* [Reading passage]:
** begin **
This segues into the second question I was going to discuss. What types of political activity is appropriate, from a Biblical perspective. As I noted earlier in the series, activity needs to be legal in order to submit to authorities. That makes it much easier in this country than in some others, where speeking the wrong thing can get you arrested or killed. The only time we are allowed, scripturally, to violate the law is when to obey the law would directly violate God's law. So, this leaves us with prayer, protesting, running for office, voting for candidates that share our views, writing advocacy pieces (in blogs, papers, books, etc.), supporting advocacy groups or politicians financially and/or trying to persuade your elected officials through personal contact of some sort.

What is not allowed are things like killing doctors who perform abortion. That is abhorent. Making threats against the health or safety of those who don't share your views, bribery, and trespassing is also verboten. Figuring out what is right and wrong isn't difficult; if it violates law, don't do it unless you can build a very, very solid case that to refrain from doing it would violate God's commandments. And then, take whatever consequences are coming from the government. Notice, the Apostles used the legal system to their advantage where possible (e.g. Paul appealing to Caesar) but they only disobeyed Rome when to obey meant disobedience to God. And they also accepted the imprisonments and executions to which they were sentenced.

Taxes were oppressive in that time (living in Minnesota, they only seem oppressive now) but Jesus said to pay them. Withholding taxes from corrupt government didn't meet the threshold for acceptable political involvement. It isn't worth time wasted in jail, or paying money in fines better used doing good for people, to break the law without a very, very good reason. It helps to know the Bible too - that way you can discern what constitutes a very, very good reason.
** end **
* [Supplied records]:
** begin **
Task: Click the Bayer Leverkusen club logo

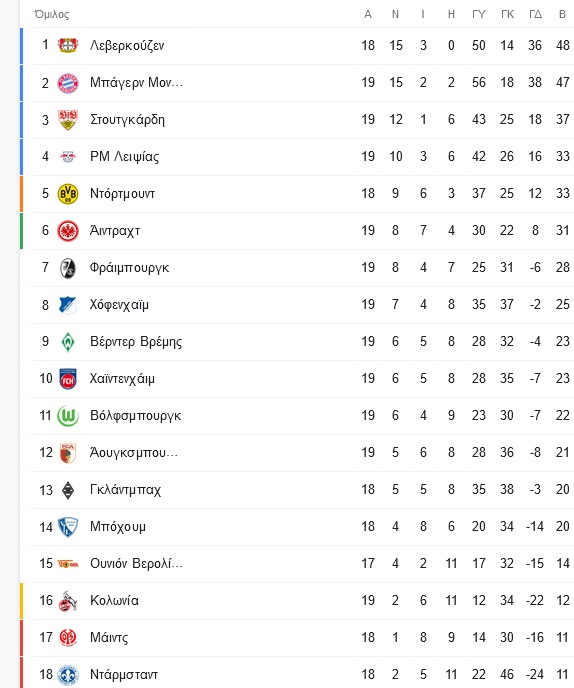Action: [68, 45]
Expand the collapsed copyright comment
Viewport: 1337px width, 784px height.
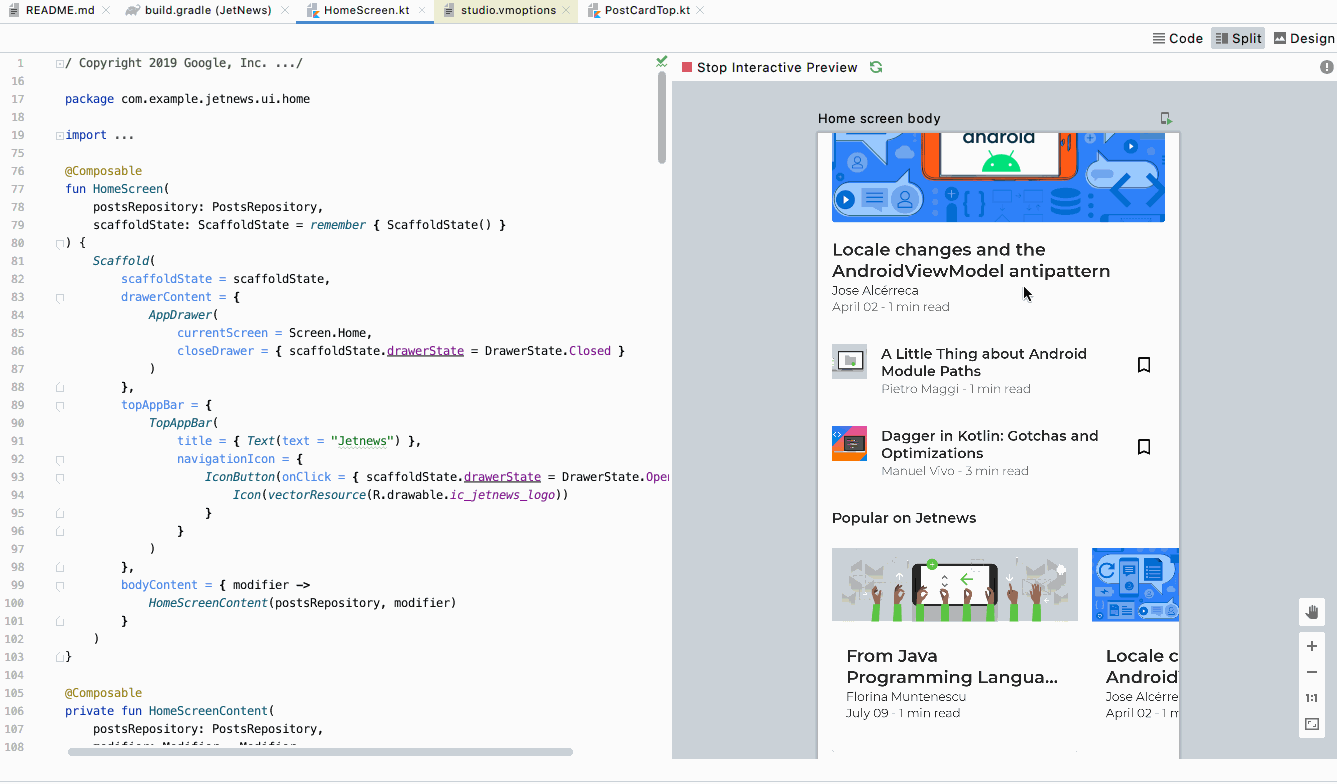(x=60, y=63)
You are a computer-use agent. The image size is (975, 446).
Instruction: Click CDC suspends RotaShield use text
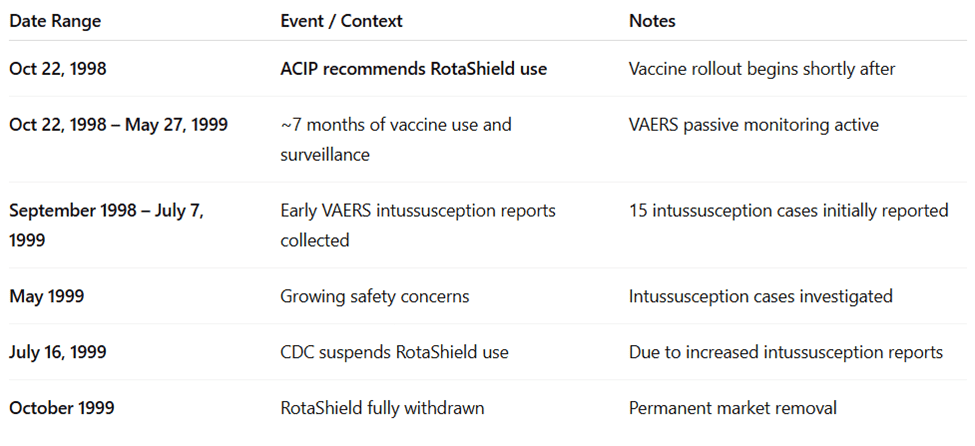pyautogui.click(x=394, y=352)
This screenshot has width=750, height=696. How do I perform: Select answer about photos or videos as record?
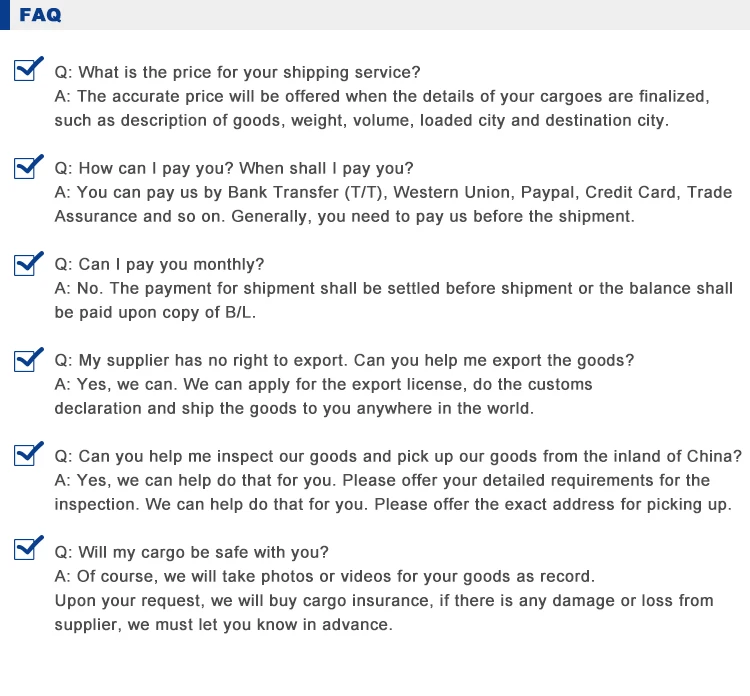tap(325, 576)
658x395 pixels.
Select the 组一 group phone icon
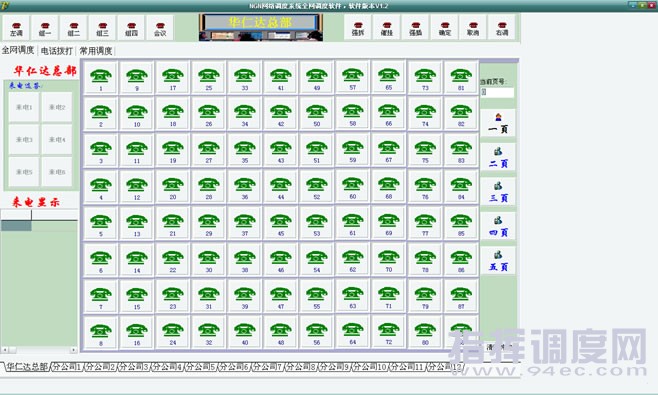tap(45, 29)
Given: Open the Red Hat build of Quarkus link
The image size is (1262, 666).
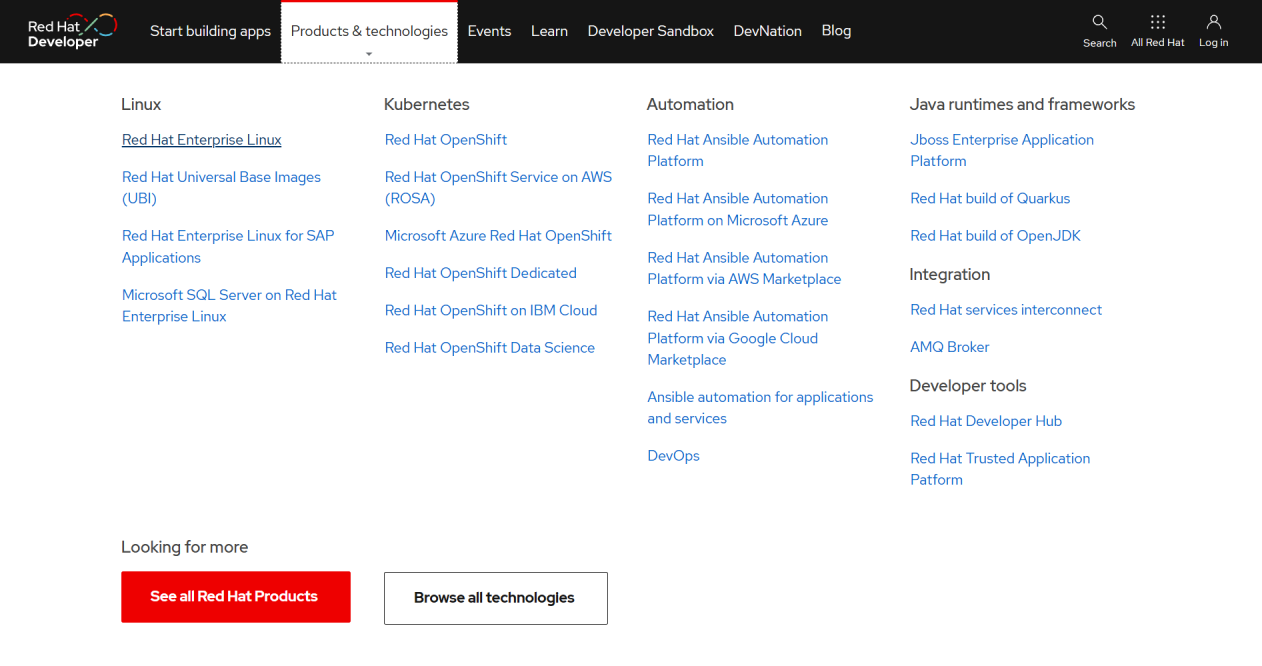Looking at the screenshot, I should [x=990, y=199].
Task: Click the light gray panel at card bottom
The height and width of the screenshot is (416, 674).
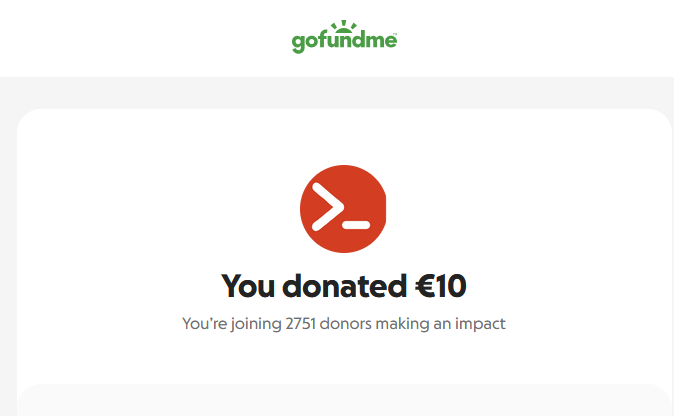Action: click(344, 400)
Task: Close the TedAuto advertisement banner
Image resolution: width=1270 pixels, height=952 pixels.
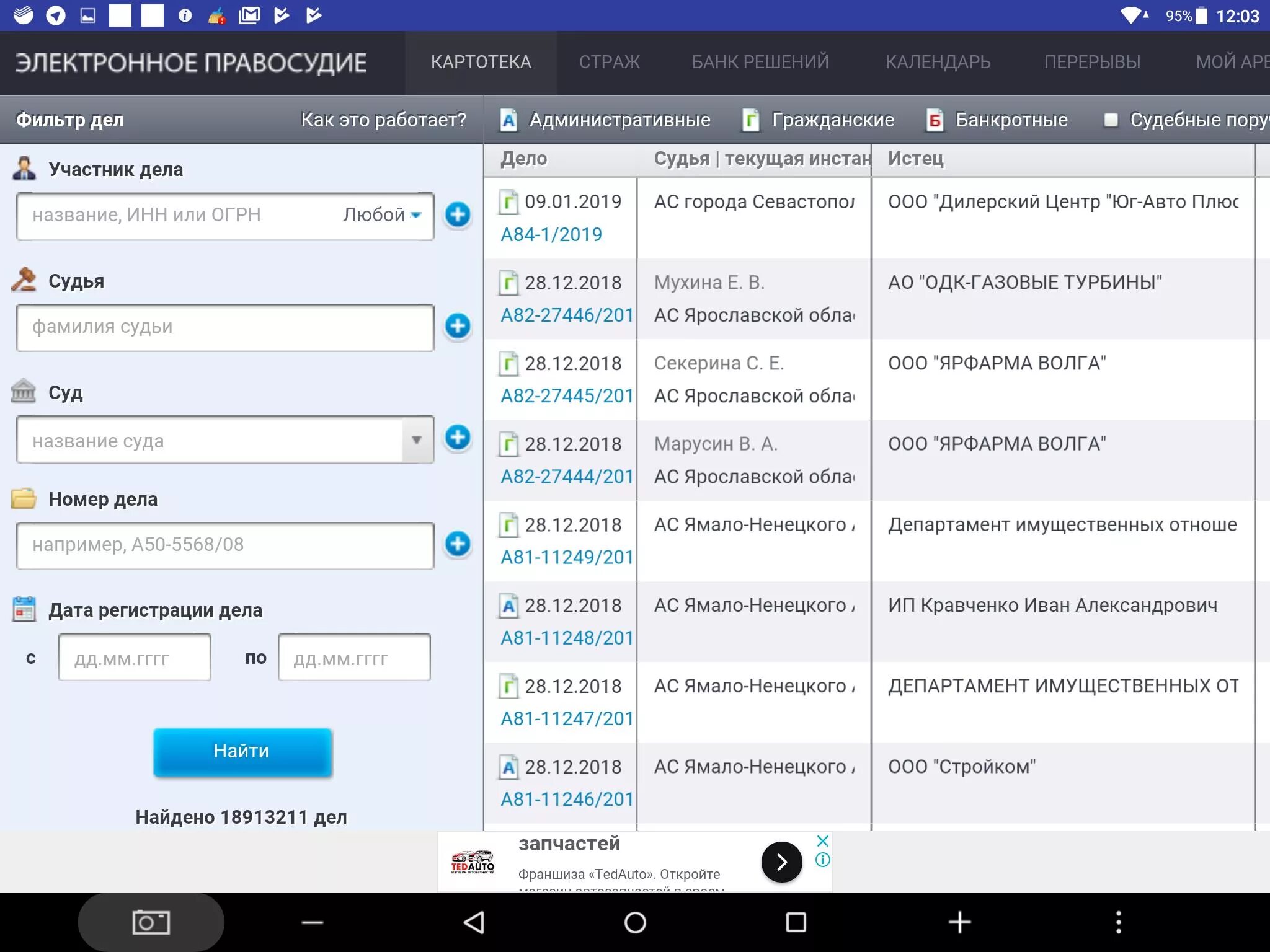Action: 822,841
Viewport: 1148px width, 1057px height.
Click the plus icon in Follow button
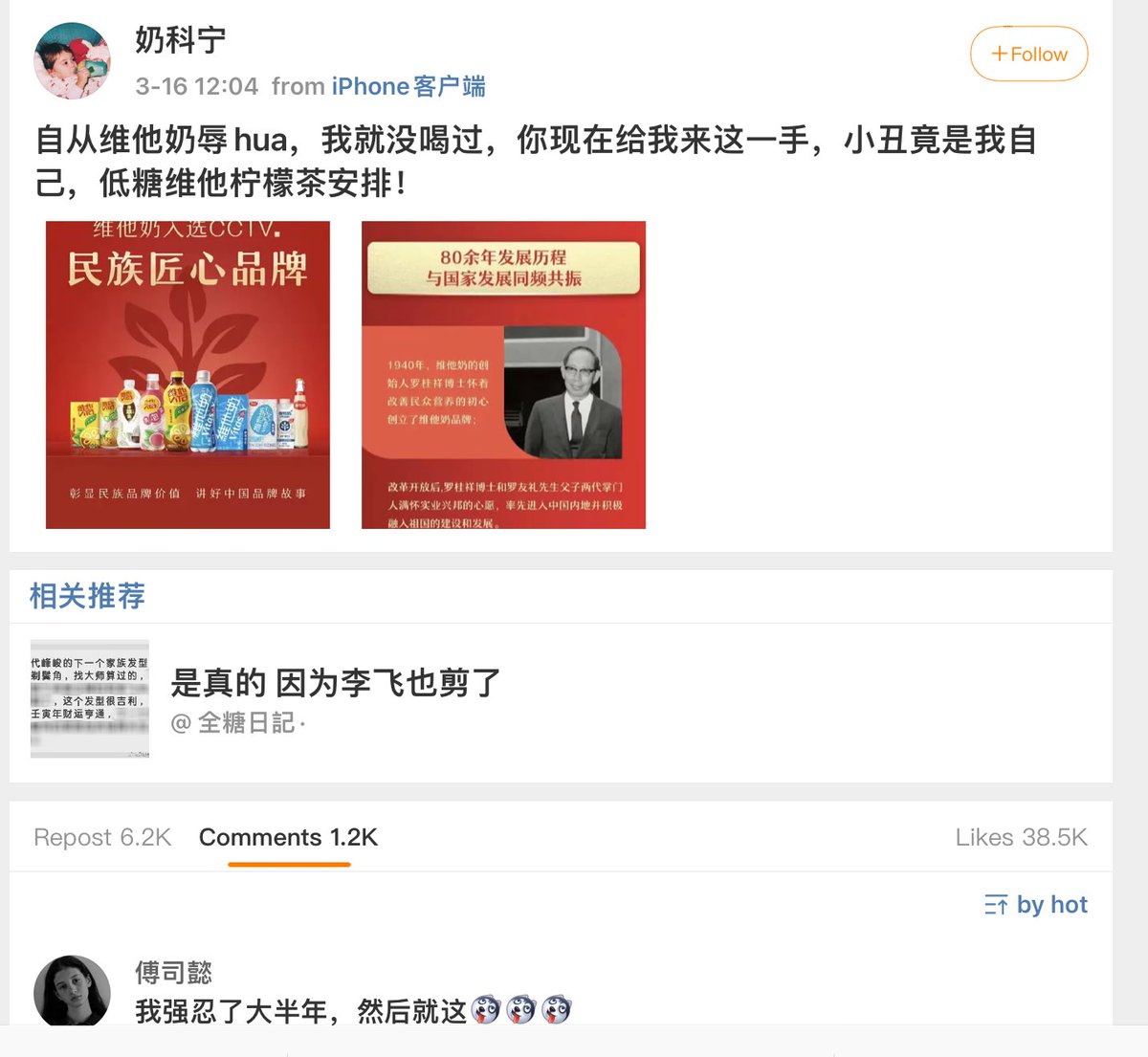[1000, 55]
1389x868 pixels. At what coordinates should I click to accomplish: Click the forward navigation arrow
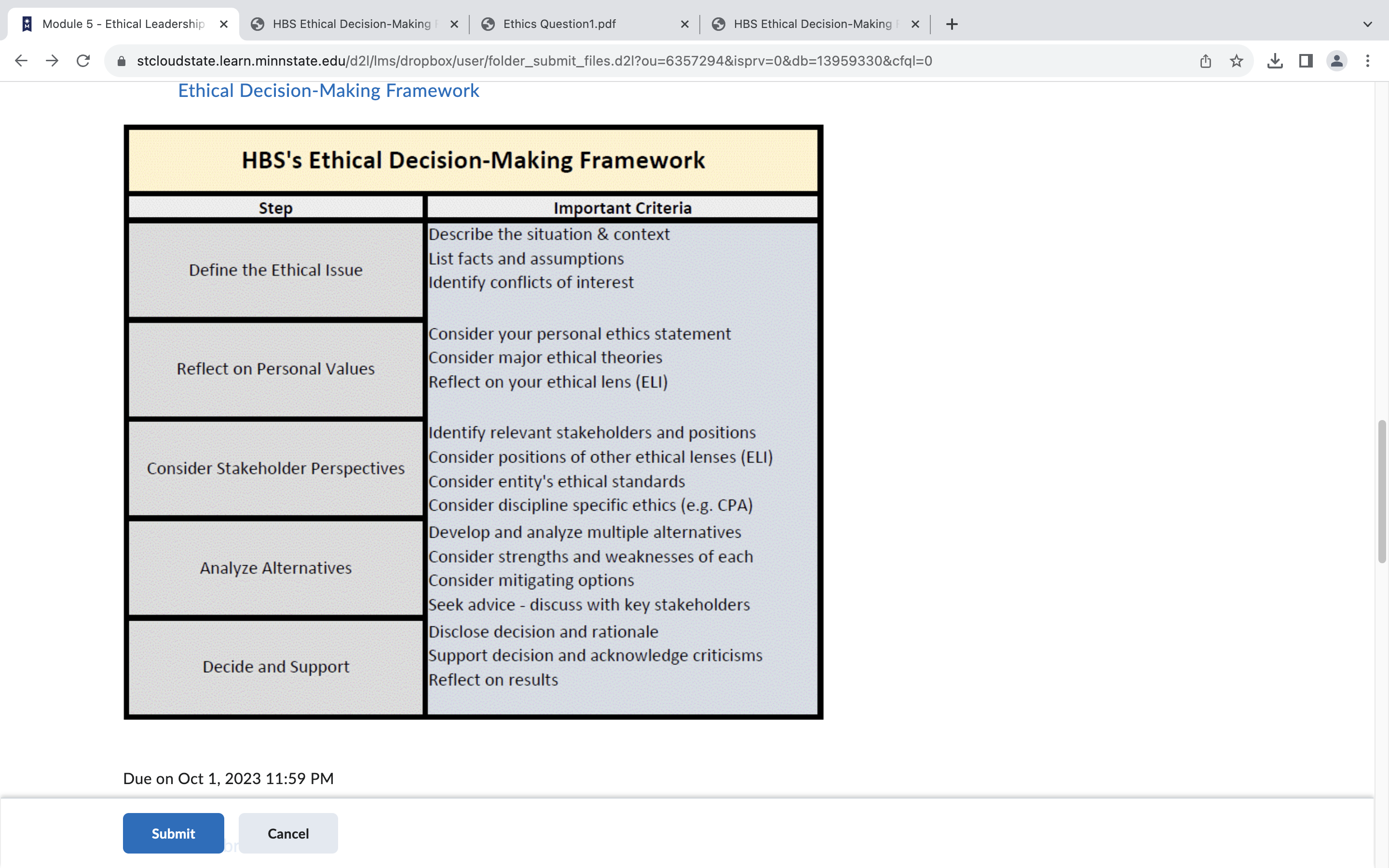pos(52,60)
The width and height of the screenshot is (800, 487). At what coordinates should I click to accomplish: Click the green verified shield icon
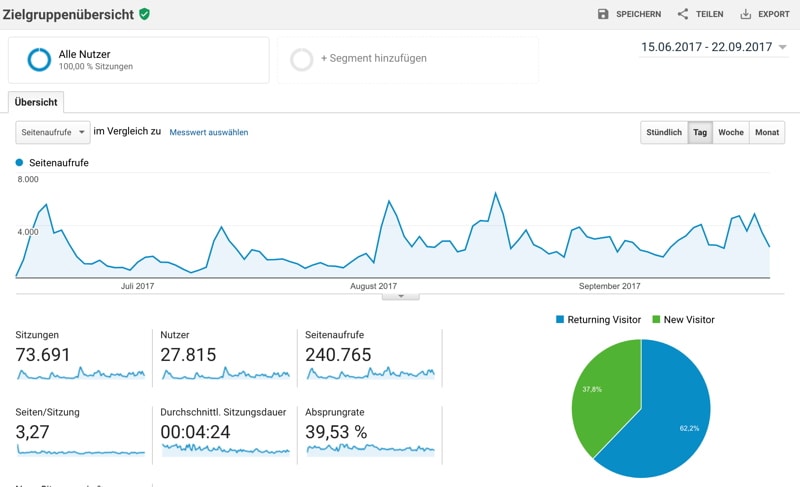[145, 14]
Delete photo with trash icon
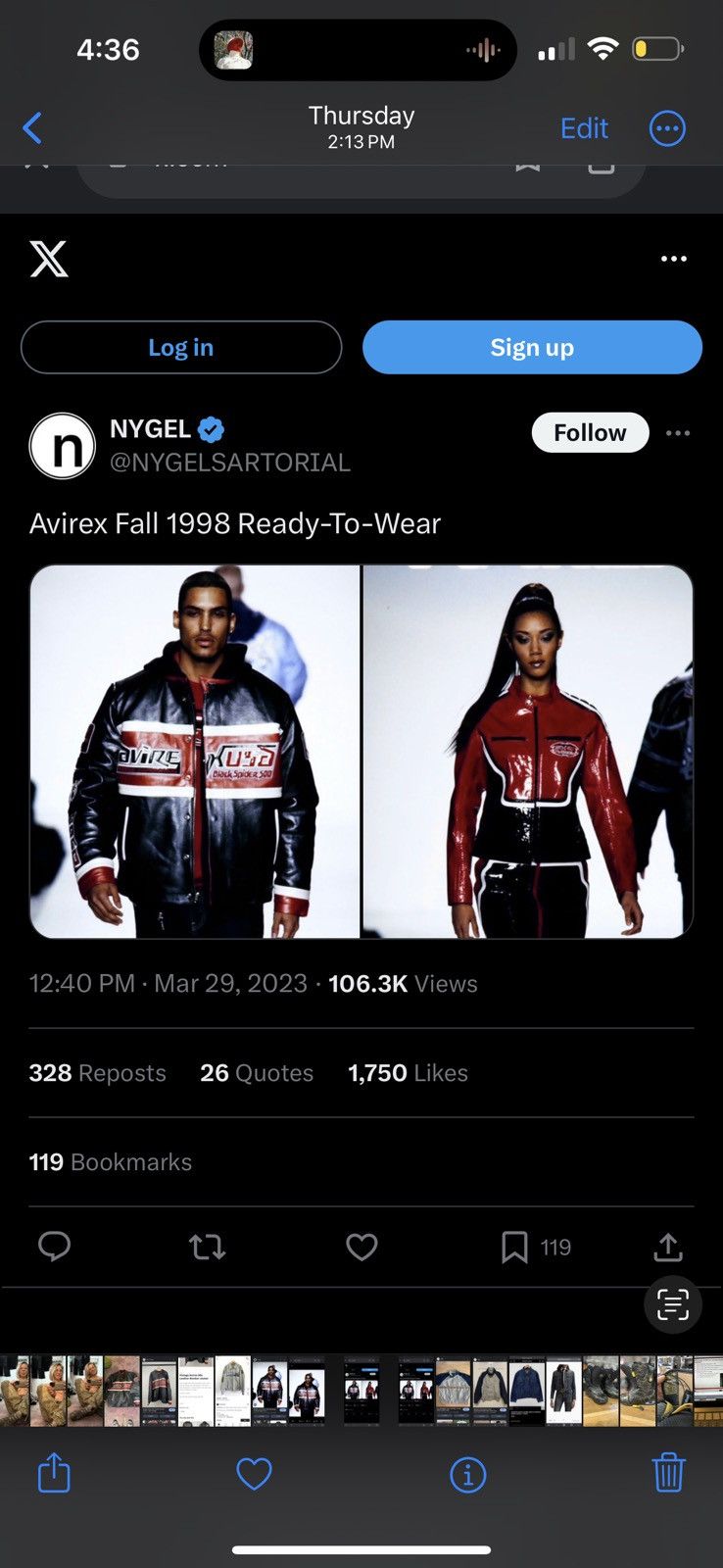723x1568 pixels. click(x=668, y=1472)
** end **
* [Aim of the exercise]:
From the passage on political activity above, repeat word for word the part starting with "Taxes were oppressive" and going on through "constitutes a very, very good reason.".

* [Answer to the exercise]:
Taxes were oppressive in that time (living in Minnesota, they only seem oppressive now) but Jesus said to pay them. Withholding taxes from corrupt government didn't meet the threshold for acceptable political involvement. It isn't worth time wasted in jail, or paying money in fines better used doing good for people, to break the law without a very, very good reason. It helps to know the Bible too - that way you can discern what constitutes a very, very good reason.